Item-finding records
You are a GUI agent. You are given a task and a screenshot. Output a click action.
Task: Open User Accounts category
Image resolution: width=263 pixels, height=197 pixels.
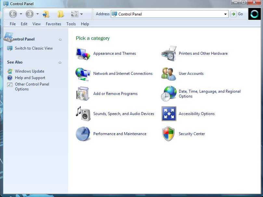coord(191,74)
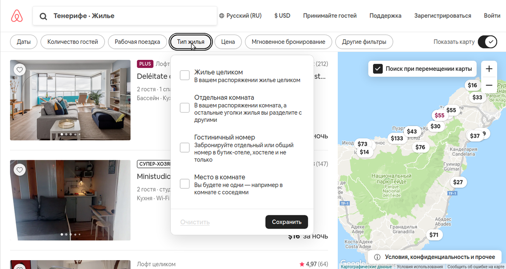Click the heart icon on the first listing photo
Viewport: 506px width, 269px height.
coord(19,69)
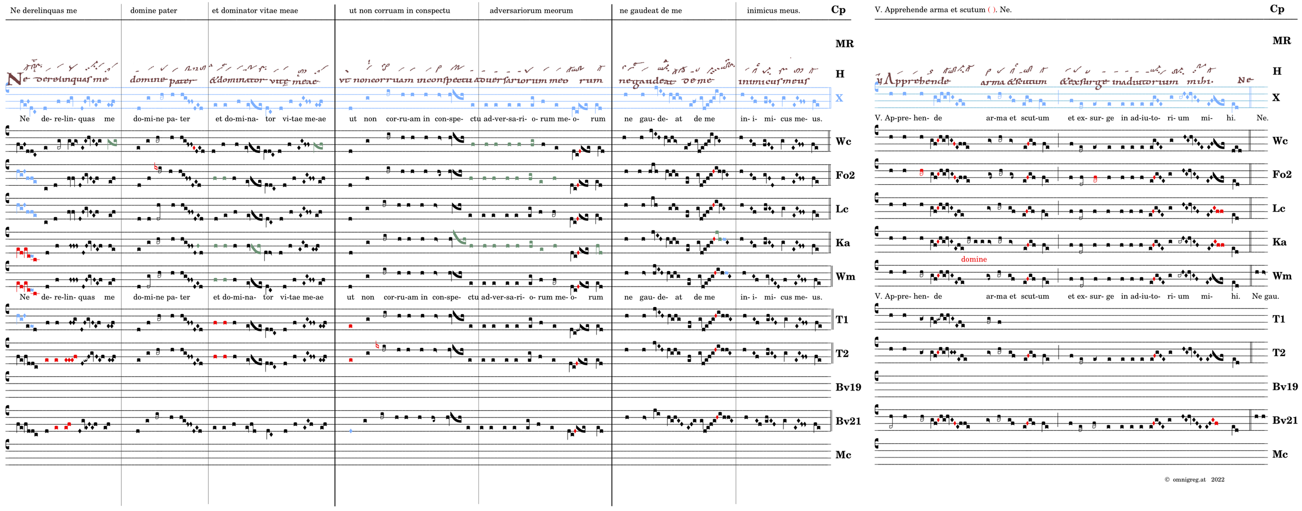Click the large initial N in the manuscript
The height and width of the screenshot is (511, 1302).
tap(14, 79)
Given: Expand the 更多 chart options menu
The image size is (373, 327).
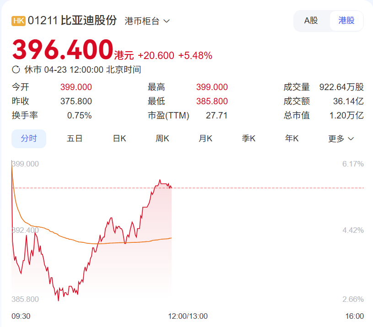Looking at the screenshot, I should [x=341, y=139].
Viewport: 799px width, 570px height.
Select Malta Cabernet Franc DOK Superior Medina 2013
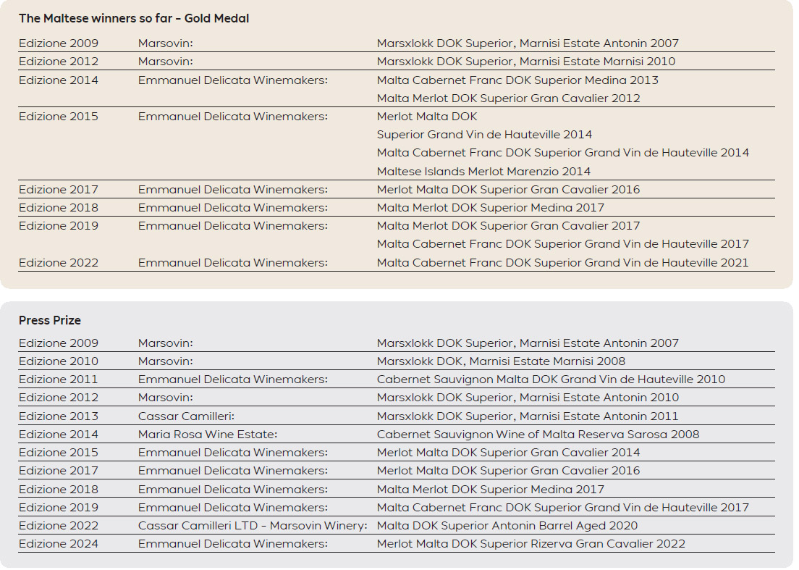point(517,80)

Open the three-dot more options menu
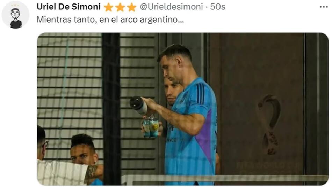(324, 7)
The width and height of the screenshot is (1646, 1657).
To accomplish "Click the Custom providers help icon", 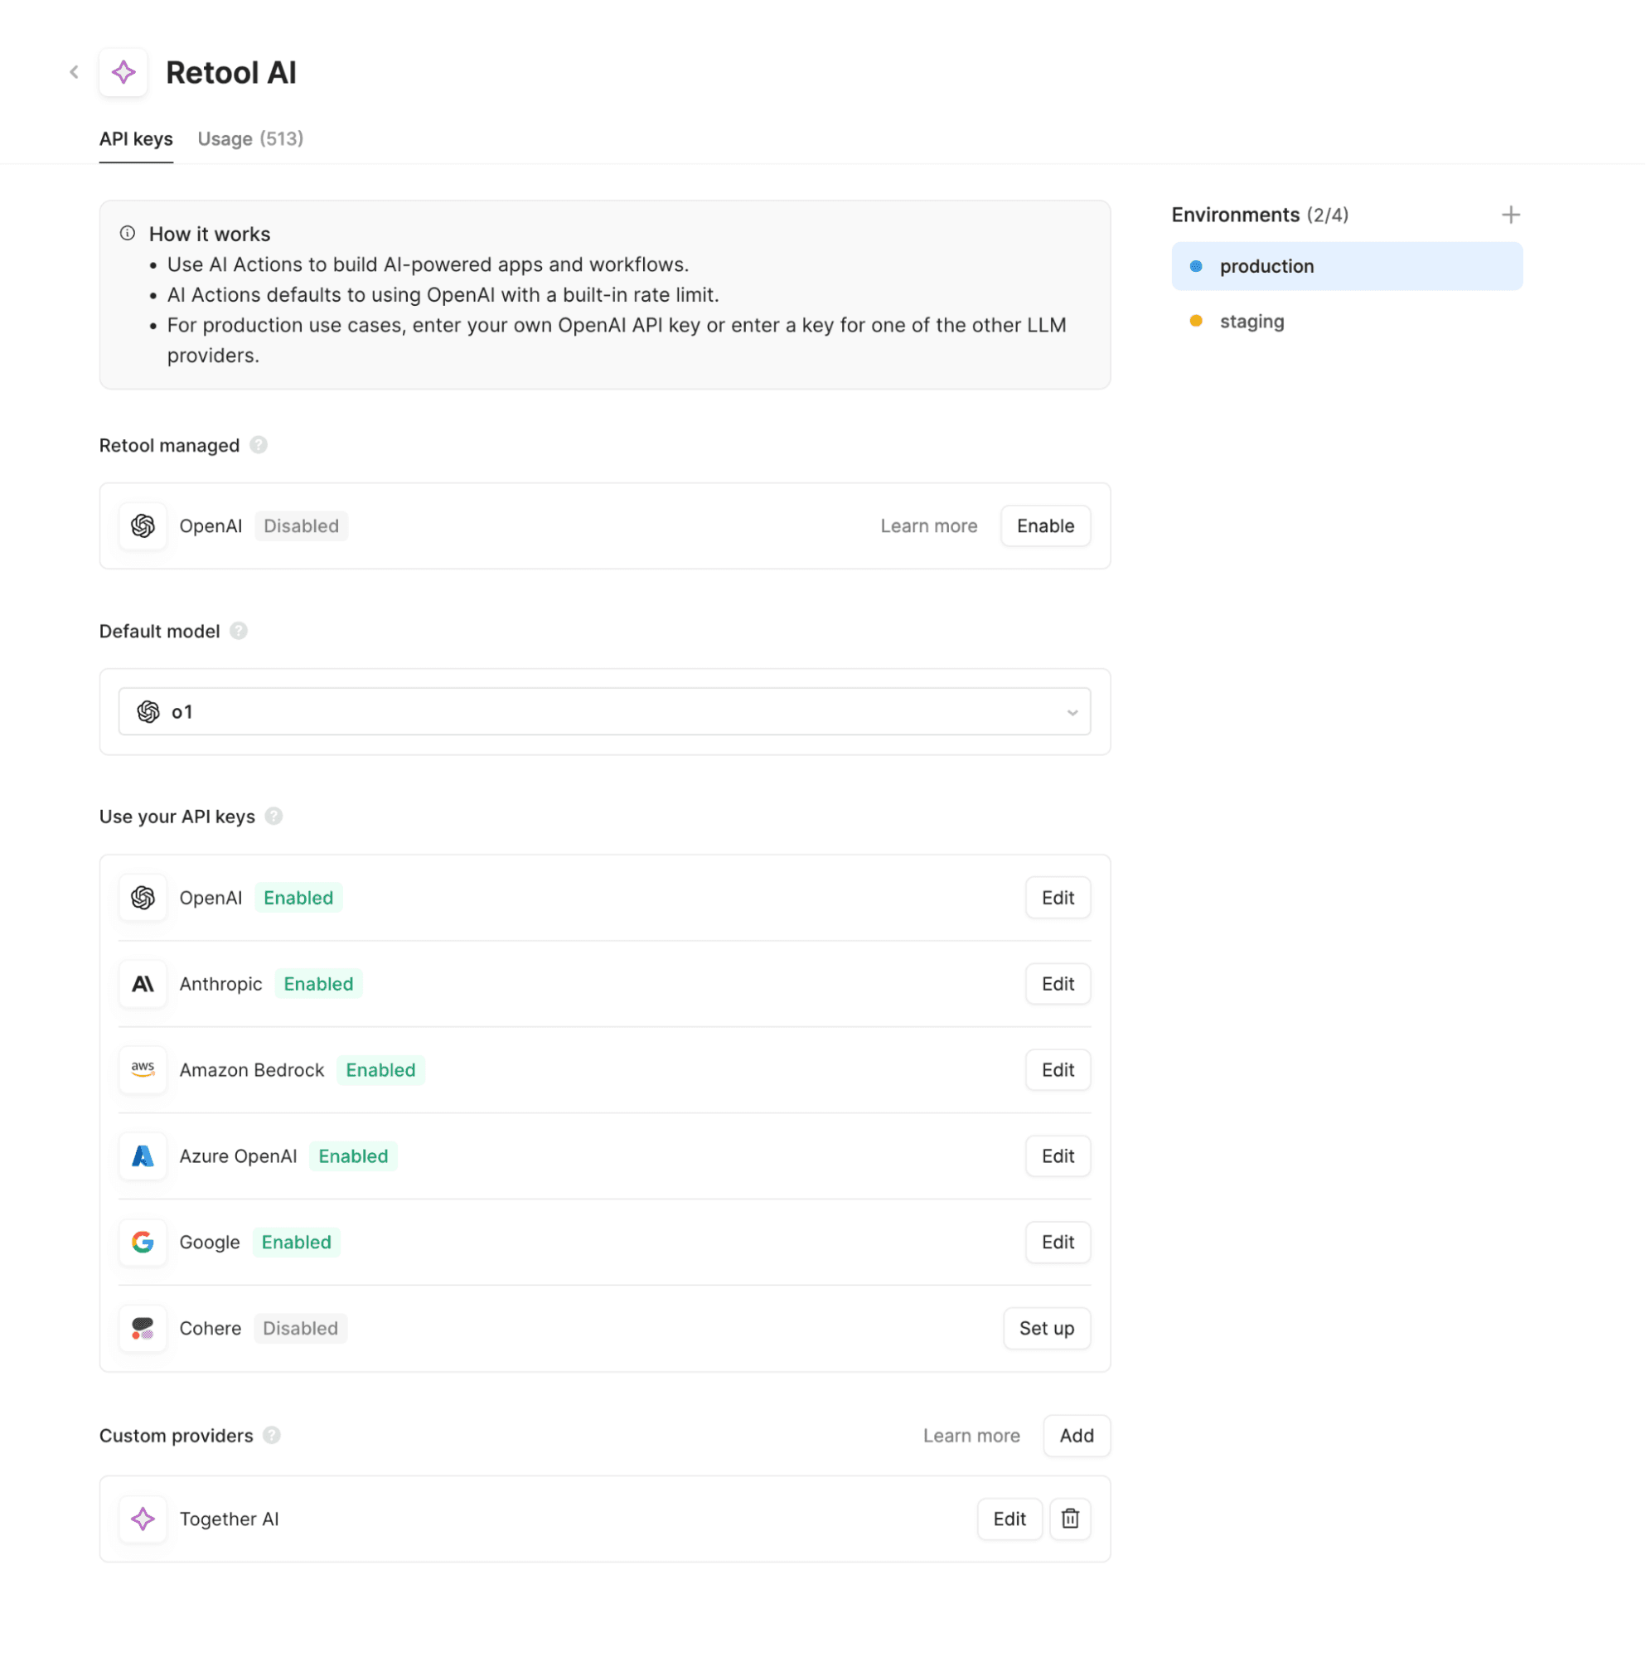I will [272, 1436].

◆ **Problem to work on**:
Please pick out every line of the entries above that contains the string "height", and copy each one in full.

◆ **Written answer**:
Image resolution: width=263 pixels, height=197 pixels.
Viewport: 506px width, 269px height.
The height and width of the screenshot is (511, 1302).
Viewport: 799px width, 570px height.
The width and height of the screenshot is (1646, 1657).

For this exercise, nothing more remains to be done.